All The Beauty of the Sun • Marion Husband
All The Beauty Of The Sun
Marion Husband
282 pages • Accent Press • May 9, 2012 [PB]
………………………………………………………………………………………….
This book made me angry – but in a good way.
The second part of The Boy I Love trilogy, All the Beauty of the Sun is set in London in 1925 and picks up on the life and loves of Paul Harris, who in the first part returned home to Blighty from the horrors of the trenches a war hero, only to find his life spiralling out of control, resulting in ignominy, shame and public disgrace. Now he returns once more to London from self-imposed exile in Tangiers for an exhibition of his paintings.
The problem, of course, is that Paul is gay and, in these pre-1967 days, that is a very dangerous condition indeed for a man to find himself in, especially when he has married and had a child as Paul has. An effeminate gay man might find some grudging understanding (though no mercy) for being sick or feeble-minded, but when a straight-acting man affects middle-class respectability only to betray it in the most flagrant manner, the law is implacable and society unforgiving.
Paul returns reluctantly to London, not only physically damaged from the war and his two years’ hard labour following his conviction for buggery, but also psychologically scarred.
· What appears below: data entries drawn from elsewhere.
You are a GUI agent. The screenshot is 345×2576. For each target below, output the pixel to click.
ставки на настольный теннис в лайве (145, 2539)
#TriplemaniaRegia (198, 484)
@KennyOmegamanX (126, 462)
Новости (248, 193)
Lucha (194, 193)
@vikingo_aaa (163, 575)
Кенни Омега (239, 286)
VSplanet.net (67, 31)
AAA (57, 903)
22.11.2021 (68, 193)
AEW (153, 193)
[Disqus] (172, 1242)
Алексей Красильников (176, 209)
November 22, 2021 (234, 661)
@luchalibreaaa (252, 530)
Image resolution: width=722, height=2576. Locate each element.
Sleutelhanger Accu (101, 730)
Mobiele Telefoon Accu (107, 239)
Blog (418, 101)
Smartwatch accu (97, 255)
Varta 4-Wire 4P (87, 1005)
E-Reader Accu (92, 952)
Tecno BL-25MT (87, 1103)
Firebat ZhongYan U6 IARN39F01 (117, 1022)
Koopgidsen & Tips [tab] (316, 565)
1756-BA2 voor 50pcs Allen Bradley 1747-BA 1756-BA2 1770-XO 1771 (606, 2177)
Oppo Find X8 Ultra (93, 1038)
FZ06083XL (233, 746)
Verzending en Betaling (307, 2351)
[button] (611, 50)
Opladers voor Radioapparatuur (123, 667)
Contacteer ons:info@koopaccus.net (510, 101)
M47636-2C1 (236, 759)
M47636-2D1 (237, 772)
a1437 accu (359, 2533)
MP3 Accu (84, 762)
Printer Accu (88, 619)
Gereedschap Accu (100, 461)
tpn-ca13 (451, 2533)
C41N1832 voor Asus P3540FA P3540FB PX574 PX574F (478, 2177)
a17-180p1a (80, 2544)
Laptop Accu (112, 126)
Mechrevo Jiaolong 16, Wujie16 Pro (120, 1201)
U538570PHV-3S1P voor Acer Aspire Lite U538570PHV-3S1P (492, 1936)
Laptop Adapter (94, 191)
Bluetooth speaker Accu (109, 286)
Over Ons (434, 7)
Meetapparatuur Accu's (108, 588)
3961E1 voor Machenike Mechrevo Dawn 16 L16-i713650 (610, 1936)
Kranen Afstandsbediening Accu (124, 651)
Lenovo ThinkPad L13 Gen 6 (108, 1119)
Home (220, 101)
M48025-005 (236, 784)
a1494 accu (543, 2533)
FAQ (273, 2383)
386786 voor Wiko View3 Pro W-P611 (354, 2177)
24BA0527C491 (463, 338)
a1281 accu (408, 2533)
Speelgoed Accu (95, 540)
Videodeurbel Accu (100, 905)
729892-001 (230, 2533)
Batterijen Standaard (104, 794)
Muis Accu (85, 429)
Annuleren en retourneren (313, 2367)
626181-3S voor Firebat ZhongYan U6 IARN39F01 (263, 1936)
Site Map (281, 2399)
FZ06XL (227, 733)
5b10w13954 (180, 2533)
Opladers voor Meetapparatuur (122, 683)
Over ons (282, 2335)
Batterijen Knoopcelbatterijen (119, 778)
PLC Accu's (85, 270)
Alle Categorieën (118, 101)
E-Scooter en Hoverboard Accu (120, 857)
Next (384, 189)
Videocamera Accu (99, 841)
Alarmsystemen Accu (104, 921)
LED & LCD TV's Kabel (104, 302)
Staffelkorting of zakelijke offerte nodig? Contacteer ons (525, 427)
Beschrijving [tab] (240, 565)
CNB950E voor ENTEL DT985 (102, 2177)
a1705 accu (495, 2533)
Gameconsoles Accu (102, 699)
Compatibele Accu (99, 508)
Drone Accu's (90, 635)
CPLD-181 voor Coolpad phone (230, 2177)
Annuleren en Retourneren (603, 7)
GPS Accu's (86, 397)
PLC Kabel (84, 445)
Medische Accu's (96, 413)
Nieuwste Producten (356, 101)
His exhibition at The Python Art Gallery, however, is a sell-out success, a succès de scandale in fact, which brings him much-needed money to indulge his taste for fine clothes and dining but does little to sort out his daemons – in fact, if anything, it makes them worse.
In a song of the same period Noël Coward writes: “in lives of leisure, the craze for pleasure steadily grows/cocktails and laughter, but what comes after nobody knows”. It is this brittle, damaged, doomed tone which pervades Husband’s novel and sometimes tips over into a self-pitying wallow on the part of all those embroiled in this sorry saga. It was this that made me angry, not with the writer but the characters, and I found myself wanting to scream ‘for God’s sake get a grip!’ But then I recalled just how far-reaching the implications of a conviction for homosexuality at this time were, and continued to be for many decades – as we know from the real-life tragedies of Lord Montagu of Beaulieu and Alan Turing in the 1950s.
In this sense, All the Beauty of the Sun, whilst far from being a polemic, serves as a salutary warning not to judge those who went before us by contemporary standards. It is also an object lesson in the dangers of complacency – we could easily slip back into this and, indeed parts of Europe, especially in the East (as we have seen in Ukraine and Russia recently) have never escaped it.
If this all sounds a shade too heavy for summer reading, fear not. Whilst it is undoubtedly a thought-provoking work, it is also an entertaining read, impeccably well-researched and beautifully written. Take a deep breath – and enjoy!